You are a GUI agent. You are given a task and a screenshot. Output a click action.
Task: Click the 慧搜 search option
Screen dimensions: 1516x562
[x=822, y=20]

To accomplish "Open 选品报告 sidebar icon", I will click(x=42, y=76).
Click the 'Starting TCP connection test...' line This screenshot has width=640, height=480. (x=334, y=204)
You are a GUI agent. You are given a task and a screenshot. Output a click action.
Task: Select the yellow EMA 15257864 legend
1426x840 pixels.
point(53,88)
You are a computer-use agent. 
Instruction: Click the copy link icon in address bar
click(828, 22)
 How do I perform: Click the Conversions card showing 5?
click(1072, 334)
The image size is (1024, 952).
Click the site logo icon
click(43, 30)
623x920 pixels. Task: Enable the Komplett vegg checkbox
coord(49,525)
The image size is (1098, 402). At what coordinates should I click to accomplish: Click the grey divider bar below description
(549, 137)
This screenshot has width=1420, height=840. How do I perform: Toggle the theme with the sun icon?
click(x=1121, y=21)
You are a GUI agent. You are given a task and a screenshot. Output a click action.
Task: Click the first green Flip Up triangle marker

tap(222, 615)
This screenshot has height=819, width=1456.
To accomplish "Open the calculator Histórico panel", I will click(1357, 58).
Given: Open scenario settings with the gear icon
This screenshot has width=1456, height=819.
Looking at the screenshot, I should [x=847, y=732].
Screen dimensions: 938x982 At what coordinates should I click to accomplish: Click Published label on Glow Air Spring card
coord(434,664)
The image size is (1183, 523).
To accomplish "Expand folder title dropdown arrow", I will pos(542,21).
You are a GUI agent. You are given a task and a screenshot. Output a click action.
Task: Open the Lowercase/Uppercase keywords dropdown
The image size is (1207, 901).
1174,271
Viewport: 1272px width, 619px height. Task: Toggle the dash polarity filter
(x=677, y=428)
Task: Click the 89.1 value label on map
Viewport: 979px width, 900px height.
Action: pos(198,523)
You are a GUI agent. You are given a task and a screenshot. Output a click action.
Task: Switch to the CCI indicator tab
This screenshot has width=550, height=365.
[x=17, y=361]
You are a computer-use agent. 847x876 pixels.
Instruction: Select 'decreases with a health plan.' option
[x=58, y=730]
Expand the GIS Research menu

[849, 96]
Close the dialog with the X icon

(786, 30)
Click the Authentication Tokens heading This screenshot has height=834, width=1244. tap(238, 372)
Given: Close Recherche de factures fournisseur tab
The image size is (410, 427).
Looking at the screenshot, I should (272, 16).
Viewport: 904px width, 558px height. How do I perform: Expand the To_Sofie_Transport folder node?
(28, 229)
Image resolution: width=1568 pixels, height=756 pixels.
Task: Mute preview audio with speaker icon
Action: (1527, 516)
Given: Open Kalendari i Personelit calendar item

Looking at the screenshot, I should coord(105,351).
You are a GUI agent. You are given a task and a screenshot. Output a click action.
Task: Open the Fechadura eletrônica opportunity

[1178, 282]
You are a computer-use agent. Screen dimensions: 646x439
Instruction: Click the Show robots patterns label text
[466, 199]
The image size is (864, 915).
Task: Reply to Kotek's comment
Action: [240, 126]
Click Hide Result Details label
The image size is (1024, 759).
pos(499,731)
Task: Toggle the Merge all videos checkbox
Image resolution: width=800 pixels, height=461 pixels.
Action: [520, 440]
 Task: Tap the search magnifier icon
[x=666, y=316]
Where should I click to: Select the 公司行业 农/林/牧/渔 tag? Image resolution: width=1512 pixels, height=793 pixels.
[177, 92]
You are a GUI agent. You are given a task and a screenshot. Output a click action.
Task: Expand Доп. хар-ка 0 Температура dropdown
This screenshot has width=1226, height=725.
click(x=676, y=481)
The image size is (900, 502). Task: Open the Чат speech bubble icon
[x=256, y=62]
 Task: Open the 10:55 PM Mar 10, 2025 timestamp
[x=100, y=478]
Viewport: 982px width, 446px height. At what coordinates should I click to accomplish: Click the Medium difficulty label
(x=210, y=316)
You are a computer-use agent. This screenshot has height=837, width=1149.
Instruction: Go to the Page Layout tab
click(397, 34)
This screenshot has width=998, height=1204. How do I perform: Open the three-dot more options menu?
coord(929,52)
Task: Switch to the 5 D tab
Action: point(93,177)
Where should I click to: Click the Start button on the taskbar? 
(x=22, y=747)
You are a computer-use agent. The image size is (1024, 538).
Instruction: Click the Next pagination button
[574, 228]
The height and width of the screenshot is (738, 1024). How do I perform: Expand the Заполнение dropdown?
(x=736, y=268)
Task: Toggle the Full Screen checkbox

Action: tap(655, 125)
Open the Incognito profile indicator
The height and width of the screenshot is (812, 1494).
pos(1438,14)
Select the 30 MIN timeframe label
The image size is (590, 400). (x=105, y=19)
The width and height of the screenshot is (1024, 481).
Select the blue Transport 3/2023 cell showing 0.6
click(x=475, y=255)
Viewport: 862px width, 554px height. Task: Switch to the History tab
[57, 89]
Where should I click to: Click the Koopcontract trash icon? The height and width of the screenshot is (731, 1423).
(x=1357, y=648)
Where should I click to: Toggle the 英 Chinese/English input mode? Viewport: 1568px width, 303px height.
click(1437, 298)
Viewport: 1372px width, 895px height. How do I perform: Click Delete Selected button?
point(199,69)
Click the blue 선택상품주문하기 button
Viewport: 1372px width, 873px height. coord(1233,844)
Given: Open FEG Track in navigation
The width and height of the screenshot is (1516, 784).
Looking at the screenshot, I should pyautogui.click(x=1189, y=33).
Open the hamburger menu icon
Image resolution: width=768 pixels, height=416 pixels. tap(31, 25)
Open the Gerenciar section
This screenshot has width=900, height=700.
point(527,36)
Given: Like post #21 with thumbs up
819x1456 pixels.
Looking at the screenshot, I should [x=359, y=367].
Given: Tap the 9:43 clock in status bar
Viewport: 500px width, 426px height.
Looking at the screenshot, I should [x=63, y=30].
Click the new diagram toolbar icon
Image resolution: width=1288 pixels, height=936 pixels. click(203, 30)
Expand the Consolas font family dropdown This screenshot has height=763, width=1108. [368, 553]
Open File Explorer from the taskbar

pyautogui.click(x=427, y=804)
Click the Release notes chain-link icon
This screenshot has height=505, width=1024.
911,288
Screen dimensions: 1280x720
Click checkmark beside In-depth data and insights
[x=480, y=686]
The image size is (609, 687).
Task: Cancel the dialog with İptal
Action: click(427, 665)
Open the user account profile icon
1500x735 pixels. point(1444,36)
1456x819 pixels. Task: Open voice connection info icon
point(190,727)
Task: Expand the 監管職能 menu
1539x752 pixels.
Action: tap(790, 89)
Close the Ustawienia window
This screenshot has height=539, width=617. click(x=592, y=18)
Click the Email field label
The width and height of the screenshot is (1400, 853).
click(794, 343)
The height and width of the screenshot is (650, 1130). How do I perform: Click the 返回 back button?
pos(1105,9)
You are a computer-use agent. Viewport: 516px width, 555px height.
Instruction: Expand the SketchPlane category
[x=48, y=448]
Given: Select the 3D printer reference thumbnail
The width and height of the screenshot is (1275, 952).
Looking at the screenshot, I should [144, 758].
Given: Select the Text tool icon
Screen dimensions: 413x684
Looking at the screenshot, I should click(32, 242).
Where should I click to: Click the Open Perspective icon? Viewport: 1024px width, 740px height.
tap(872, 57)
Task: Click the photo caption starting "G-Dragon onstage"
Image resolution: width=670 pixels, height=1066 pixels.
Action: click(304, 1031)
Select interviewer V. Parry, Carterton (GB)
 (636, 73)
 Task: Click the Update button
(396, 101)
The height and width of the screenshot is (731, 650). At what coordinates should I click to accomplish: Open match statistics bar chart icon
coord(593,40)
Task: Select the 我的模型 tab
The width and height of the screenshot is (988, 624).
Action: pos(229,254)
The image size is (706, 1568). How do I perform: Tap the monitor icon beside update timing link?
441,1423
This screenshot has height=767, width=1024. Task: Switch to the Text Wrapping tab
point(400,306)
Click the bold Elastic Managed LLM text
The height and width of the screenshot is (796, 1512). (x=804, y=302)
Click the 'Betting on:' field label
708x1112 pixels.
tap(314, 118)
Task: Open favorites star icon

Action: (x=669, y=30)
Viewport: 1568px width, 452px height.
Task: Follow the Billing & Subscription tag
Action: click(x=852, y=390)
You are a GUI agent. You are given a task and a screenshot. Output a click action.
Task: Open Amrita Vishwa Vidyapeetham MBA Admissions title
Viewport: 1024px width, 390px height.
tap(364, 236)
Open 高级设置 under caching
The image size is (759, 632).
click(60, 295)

Short problem ->
Copy out the records above verbatim, from the first line up to and including the line that contains "click(x=1121, y=21)".

Final answer ->
You are a GUI agent. You are given a task and a screenshot. Output a click action.
Task: Click the 慧搜 search option
Screen dimensions: 1516x562
[x=822, y=20]

To accomplish "Open 选品报告 sidebar icon", I will click(x=42, y=76).
Click the 'Starting TCP connection test...' line This screenshot has width=640, height=480. (x=334, y=204)
You are a GUI agent. You are given a task and a screenshot. Output a click action.
Task: Select the yellow EMA 15257864 legend
1426x840 pixels.
point(53,88)
You are a computer-use agent. 
Instruction: Click the copy link icon in address bar
click(828, 22)
 How do I perform: Click the Conversions card showing 5?
click(1072, 334)
The image size is (1024, 952).
Click the site logo icon
click(43, 30)
623x920 pixels. Task: Enable the Komplett vegg checkbox
coord(49,525)
The image size is (1098, 402). At what coordinates should I click to accomplish: Click the grey divider bar below description
(549, 137)
This screenshot has width=1420, height=840. How do I perform: Toggle the theme with the sun icon?
click(x=1121, y=21)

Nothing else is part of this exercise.